Esa podría ser otra entrada, la más cercana a mi propia experiencia. La escritura como pago de deudas familiares, frecuente en este país de instituciones precarias, donde tantos objetos del patrimonio material y anecdótico siguen en manos de familias y de coleccionistas, y la pedagogía de la historia es siempre frágil, sujeta a la politiquería insultante y al absolutismo del poder imperialista. Entonces recae sobre los escritores el deber de rescatar del olvido esa herencia familiar y por lo general el primer libo propone un acercamiento a esa misión difícil. Y quizás por eso es frecuente esa figura del escritor que comienza a publicar en su madurez, porque tampoco es fácil escribir en medio del ajoro que ya percibía otro hombre de ciencias, el farmacéutico, Tomás Blanco, en los años cincuenta del siglo 20. Este es un país fascinante, que hay que decir y escribir, pero que no se deja ver fácilmente ni ofrece, a causa de nuestra propia torpeza, en buena medida, los espacios despejados que sueltan la mano del escritor: ciudades habitables, caminables, tertulias, conversaciones, crítica abundante, debates fértiles.
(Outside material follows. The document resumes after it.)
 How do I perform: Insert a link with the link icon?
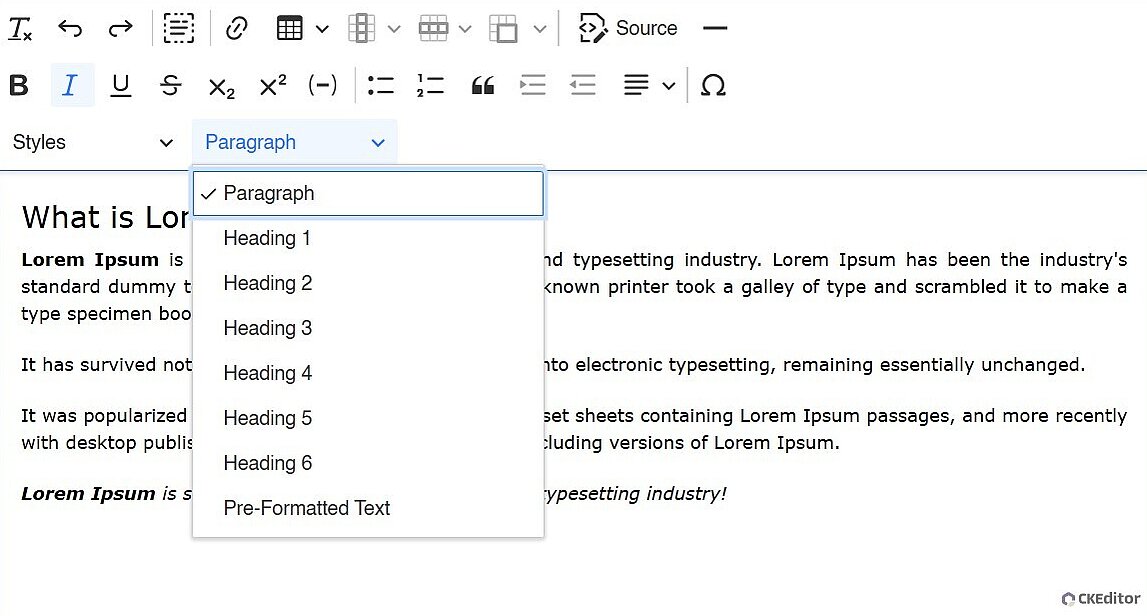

Otra lectura, muy cercana a la del libro como pago de deudas familiares, es la que define a un primer libro como paso necesario para abrir compuertas. El libro que hoy celebramos es, en efecto, un dechado de posibles escrituras, de diversos espacios, que se completa con reflexiones breves. Una de las más hermosas es “La antigua pluma Schaeffer”, que fluye como si de algún modo el mandato de la escritura fuera dar voz a la madre que hubiera querido escribir. Otra es la que bordea el impulso ético del arte en el breve “El rastro del caimán”: “Él Caimán sabía de la abundancia por las muestras que de ella llenaban diariamente su saco. Yo sabía de la carencia por el hambre que veía en sus pupilas, y por aquella generosidad tan suya que sólo se le da bien a quien no tiene nada”.
Para mí, y sé que para otros lectores, las posibilidades de lectura que admite un texto son la medida de su riqueza. Los libros más ricos son los que no se agotan en una lectura; los que se transforman con el paso de la luz y de las sombras. Esos lectores encontrarán en El rastro del caimán un regalo navideño que remplace con creces y buenas razones al plasma tv y los “gift cards”. Los invito a leerlo, e invito al autor a que no descanse hasta explorar los filones que anuncia. Hacen falta escritores que sean, ante todo, lectores; que abran galerías entre la sociedad y la sensibilidad, que saquen a la luz sus riquezas interiores.